Coconut Coir vs. Peat Moss

Many customers ask us about the difference between coconut coir and peat moss. There are several key differences and different applications for coconut coir and peat moss. Continue reading to learn the differences between Coconut Coir vs. Peat Moss.

Coconut Coir

Coconut coir or coco coir is made from ground-up coconut shells. While it takes some energy to grind these shells to the fine powder used to plant, the process tends to be more ecologically efficient, as it is also a renewable product.

Coco coir dries out faster than peat moss or other dense soils, so its application differs significantly. This medium is best used for hoya plants, sansevieria, peperomia, and ZZ plants.

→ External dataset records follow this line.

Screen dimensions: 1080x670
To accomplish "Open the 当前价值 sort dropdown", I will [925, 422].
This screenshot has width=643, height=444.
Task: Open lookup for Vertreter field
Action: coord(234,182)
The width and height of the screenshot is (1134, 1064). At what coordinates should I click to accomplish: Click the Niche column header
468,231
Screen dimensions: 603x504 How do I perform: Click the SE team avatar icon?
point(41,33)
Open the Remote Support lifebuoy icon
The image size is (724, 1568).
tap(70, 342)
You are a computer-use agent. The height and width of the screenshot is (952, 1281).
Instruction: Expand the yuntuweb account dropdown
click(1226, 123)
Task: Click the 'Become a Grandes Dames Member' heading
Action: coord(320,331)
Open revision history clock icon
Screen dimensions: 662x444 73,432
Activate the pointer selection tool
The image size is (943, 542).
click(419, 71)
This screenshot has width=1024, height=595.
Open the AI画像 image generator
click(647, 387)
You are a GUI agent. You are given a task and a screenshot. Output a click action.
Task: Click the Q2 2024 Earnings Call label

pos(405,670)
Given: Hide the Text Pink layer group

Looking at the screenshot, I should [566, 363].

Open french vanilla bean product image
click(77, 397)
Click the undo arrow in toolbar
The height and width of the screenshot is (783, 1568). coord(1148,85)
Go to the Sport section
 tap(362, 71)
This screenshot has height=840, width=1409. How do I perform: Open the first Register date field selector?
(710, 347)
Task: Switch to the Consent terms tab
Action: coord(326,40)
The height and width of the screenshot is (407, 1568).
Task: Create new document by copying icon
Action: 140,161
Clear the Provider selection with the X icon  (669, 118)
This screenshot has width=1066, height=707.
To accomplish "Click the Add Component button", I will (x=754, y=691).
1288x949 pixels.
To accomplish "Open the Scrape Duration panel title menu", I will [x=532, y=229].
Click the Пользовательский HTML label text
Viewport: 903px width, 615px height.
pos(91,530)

All these plants hold water in their leaves or stems, so they need soil that drains quickly.

Coconut coir also resists compaction, so the water can quickly drain. Since it is considered a loose soil, it can be mixed with vermiculite or perlite to give the soil more rigidity.

Peat Moss

While peat moss is an excellent soil, it is not a renewable product. Peat moss comes from peat bogs and can take up to 10 years for 1 centimeter to grow! This is the one downside to using peat moss. It is considered a nonsustainable product.

Peat moss is a more dense soil than coconut coir. It also holds more water. Pothos, ferns, and venus fly traps are all examples of plants that thrive when planted in peat moss.